Industry Issues: Clock ticking on new Windsor border crossing
September 1, 2007
The Windsor-Detroit Corridor accounts for 28% of Canada-US merchandise trade. Many regions in Canada depend on the efficient movement of goods and people through this corridor. This includes not only ...
The Windsor-Detroit Corridor accounts for 28% of Canada-US merchandise trade. Many regions in Canada depend on the efficient movement of goods and people through this corridor. This includes not only Ontario, but also Quebec (in 2004, an estimated $5.7 billion of Quebec’s merchandise exports to the US transited through this corridor). But, the road to a new, second border crossing at North America’s (if not the world’s) busiest gateway for land trade at Windsor-Detroit has been a tortuous one – almost as tortuous as navigating the 16 stop lights on Huron Church Road. Are we getting to the end of the road?
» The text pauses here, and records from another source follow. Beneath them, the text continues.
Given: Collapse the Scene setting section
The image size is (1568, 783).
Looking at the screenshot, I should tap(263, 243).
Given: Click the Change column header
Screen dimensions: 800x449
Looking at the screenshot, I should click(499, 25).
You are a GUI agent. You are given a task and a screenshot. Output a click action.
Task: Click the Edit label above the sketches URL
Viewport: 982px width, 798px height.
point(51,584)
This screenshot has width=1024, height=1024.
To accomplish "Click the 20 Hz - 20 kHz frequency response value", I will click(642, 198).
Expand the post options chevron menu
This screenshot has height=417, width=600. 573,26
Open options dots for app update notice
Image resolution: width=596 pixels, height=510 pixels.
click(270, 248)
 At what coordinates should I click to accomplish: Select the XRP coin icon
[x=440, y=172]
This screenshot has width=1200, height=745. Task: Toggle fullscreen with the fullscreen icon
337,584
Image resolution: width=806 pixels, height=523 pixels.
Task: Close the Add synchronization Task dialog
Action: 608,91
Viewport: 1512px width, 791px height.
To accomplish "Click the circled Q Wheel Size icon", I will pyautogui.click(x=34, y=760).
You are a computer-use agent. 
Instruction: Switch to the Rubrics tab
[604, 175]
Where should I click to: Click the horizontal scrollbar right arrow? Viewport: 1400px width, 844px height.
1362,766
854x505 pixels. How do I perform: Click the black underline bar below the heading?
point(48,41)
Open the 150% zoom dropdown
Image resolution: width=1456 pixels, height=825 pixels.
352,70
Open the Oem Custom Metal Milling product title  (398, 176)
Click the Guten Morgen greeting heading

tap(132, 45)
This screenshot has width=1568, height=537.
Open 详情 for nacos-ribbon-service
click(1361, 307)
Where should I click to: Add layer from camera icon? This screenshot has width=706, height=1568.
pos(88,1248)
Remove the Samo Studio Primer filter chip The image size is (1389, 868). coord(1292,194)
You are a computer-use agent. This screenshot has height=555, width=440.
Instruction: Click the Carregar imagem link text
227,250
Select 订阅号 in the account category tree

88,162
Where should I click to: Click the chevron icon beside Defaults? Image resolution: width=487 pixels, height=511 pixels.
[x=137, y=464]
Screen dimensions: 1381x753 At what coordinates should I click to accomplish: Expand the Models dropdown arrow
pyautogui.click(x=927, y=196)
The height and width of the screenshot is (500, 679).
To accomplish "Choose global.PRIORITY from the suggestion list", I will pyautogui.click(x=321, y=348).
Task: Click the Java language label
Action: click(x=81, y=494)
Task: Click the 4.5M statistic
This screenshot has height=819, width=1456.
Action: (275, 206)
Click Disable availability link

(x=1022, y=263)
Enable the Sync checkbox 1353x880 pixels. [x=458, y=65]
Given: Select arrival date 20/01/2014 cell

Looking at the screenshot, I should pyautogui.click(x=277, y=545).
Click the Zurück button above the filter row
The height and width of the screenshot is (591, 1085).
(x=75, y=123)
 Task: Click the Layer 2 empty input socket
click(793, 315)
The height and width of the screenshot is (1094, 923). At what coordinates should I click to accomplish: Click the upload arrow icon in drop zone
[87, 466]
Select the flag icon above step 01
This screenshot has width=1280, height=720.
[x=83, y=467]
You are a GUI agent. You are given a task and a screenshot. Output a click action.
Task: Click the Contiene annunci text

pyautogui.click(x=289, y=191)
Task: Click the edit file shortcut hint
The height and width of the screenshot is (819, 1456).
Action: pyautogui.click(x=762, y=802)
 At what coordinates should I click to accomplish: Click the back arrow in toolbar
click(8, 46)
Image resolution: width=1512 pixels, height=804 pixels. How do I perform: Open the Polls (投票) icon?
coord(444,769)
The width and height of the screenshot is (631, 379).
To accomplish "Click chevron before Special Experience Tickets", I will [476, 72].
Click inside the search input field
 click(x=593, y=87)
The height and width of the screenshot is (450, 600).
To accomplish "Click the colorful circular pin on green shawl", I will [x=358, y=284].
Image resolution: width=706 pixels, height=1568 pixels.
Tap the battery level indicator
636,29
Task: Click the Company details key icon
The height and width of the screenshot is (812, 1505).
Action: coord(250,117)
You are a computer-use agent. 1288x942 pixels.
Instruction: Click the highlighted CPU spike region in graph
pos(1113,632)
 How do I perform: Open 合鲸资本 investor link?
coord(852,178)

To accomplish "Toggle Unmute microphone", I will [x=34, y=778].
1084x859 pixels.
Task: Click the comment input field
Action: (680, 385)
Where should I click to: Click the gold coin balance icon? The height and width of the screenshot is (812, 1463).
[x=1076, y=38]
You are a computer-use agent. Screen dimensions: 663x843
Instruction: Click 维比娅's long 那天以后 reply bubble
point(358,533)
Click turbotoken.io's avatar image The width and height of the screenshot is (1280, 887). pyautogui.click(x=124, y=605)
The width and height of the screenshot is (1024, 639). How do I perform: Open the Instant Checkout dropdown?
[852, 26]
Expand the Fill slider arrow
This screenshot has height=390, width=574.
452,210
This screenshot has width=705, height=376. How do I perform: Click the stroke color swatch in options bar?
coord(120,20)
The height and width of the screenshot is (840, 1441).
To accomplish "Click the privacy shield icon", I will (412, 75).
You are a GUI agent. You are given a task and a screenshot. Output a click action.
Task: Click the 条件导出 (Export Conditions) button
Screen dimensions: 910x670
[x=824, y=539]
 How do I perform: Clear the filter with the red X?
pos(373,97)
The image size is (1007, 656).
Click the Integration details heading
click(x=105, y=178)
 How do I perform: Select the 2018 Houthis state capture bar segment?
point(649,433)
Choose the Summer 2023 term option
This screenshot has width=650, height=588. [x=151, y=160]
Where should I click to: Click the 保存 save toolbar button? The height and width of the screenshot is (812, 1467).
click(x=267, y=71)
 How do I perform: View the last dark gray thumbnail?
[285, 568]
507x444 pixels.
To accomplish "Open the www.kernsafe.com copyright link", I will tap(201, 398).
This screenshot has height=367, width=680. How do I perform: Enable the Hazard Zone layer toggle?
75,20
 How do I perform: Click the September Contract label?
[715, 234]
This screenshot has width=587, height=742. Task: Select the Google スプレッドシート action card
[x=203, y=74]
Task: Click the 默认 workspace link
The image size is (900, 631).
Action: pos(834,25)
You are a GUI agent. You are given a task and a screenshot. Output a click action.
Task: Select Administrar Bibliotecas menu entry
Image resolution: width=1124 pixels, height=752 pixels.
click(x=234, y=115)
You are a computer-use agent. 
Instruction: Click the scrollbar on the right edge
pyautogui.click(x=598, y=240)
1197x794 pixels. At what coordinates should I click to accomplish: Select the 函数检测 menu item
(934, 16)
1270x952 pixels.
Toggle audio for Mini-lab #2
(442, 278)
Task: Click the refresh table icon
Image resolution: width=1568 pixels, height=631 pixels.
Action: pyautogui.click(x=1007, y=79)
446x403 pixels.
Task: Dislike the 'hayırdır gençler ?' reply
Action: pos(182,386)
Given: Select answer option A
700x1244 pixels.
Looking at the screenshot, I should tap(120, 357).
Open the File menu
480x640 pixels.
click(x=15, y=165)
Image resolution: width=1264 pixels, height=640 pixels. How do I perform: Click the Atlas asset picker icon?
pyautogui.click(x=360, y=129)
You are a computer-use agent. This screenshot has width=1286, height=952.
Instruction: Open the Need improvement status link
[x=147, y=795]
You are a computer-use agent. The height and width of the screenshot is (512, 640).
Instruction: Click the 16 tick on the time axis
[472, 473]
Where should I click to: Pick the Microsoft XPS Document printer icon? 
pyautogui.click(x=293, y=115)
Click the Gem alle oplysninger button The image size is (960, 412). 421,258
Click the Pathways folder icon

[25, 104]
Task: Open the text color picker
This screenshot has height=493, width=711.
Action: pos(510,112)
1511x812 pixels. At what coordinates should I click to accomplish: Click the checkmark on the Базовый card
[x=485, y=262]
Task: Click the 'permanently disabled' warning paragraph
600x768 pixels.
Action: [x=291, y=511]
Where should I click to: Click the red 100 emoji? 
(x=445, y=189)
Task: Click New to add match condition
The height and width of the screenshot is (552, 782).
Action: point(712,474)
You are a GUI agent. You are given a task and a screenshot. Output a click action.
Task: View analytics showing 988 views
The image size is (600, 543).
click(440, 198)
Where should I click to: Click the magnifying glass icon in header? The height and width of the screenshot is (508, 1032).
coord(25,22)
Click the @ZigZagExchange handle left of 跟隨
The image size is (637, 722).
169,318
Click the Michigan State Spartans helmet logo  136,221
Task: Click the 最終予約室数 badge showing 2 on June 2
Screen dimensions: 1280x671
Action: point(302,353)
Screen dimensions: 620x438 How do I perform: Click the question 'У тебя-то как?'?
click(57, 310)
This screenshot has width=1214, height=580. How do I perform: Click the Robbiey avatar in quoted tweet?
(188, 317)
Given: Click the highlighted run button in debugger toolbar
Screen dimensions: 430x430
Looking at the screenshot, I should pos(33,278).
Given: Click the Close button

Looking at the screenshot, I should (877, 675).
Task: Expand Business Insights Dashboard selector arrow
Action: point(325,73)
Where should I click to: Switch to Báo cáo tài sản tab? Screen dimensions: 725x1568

In all my years in this business, I have never experienced an issue – despite broad agreement that fixing the problems at Windsor is a national priority – where politics at the national, provincial and local levels have been so pervasive, complex, frustrating and downright maddening. The process has been mired in a swamp of missed deadlines, mixed signals, marginal announcements, NIMBY mentalities, Michigan intrigue and political morass. Oh, there was also 9/11, US and Michigan politics and a whole lot of self-interest.
It was nearly five years ago now, on September 22nd, 2002 that then Prime Minister, Jean Chretien, and then Ontario Premier, Ernie Eves, announced with all the appropriate urgency, a $300 million commitment for infrastructure investment for a medium-term solution in Windsor. A Joint Management Committee was given 60 days to develop an action plan. On Nov. 25 of that year – bang on two months from the initial announcement – the committee released its report to the public containing the so-called Nine Point Plan. Then all political hell broke loose, and within the next year or so, the Nine Point Plan was dead. In the period since then, it’s not that nothing has been happening. The list of developments and pseudo-developments is long. The following list is just a smattering.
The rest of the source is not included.